A cautionary word to the non-lawyers that try to comprehend an important legal document like the loan collateral exhibit: it’s a whopping 2 pages, and the description of the property used as collateral involves potentially hard-to-understand legal terms, such as “231 Redland Road.” Proceed carefully!

Frederick County Tax Map 18 A 21D
After watching the video of the July meeting, property owner Bill Masters did bother to check the documents, and the exhibit showing the collateral for the loan very clearly listed the collateral as 231 Redland Road, the location of Lake Holiday’s management office. Masters contacted GM Ray Sohl, and directors Barnard and Martel to understand how they missed this.

Sohl initially disputed Masters’ assessment and insisted the clubhouse was used as loan collateral. Masters had to show Sohl that the loan for which the clubhouse had been used as collateral was paid off and closed months ago. Keep in mind that Masters was making his argument to Sohl and several board members using documents he originally obtained from the Lake Holiday office in the first place.

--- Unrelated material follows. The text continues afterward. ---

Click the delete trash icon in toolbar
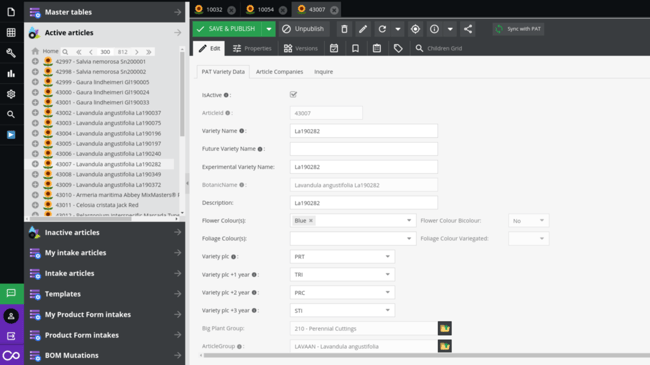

Barnard and Martel were surprised by his claim but promised to investigate. To further support his contention, Masters supplied loan documents to Barnard and Martel and Frederick County tax maps, one of which appears nearby. In a few days, Sohl, Barnard, and Martel came to the same conclusion that Masters had: the clubhouse wasn’t pledged on the loan in the first place, so there’s no reason to spend all that money on the expensive refinancing supported by Poyer and Buermeyer.

The cash savings, as Barnard herself pointed out at the board meeting, is about $120,000 over 5 years. When Masters discussed with Barnard the significant cash savings, Barnard disputed her own number. Evidently, dollars that Masters saves don’t count as much as dollars that the board very nearly wasted. Beyond the cash savings, Lake Holiday retains clear title to its 91 lots and has unrestricted use of the $200,000 that it would have had to pledge to do the refinancing. Masters managed to accomplish all of this while holding down a full time job and not serving on the board.

Ray Sohl to Bill Masters email 8/6/08

Barnard’s attempt to discount the savings is just evidence of the board’s spin machine revving up. More evidence of that is Sohl’s email to Masters, thanking him for catching the “error,” but pointing the finger at Wachovia for not securing the loan with the right collateral. Maybe Wachovia’s Mike Wilkerson has a different opinion of who owns the “error.”

Much can be learned from this episode to improve Lake Holiday. LHCC directors voted to spend over $120,000 of the organization’s cash based on the erroneous belief that the clubhouse was pledged as collateral, a belief that reading the loan documents would have quickly corrected. While Barnard and Martel were against spending money on refinancing, at a minimum they and every other director are guilty of approving a significant expenditure without bothering to read the underlying documents. That’s wrong. If any director did read the collateral documents and recommended the refinancing based on a claim that he knew to be false, that would be far more troubling.

When Masters first called Ray Sohl, he encountered far too much resistance. Sohl spent too much time defending the position that the clubhouse was pledged as collateral, perhaps because the board had already invested so much time to approve the refinancing. If the clubhouse were not pledged, it would make all the resources devoted to the refinancing an embarrassing waste. Fortunately, Masters took the time to make the phone calls and send the emails to overcome Sohl’s resistance. Masters was in an exceptional position because he had previously requested the relevant documents and closely followed the board videos, two things for which he is often unjustly criticized. But it shouldn’t be that hard for owners to get the management office to reach an obvious conclusion. While this went from start to finish in about 3 days, that was too long because the loan collateral exhibit was so clear and unambiguous. The initial response involved too much defensive posturing. If Masters had not persisted after receiving Sohl’s initial response, the savings may have been lost.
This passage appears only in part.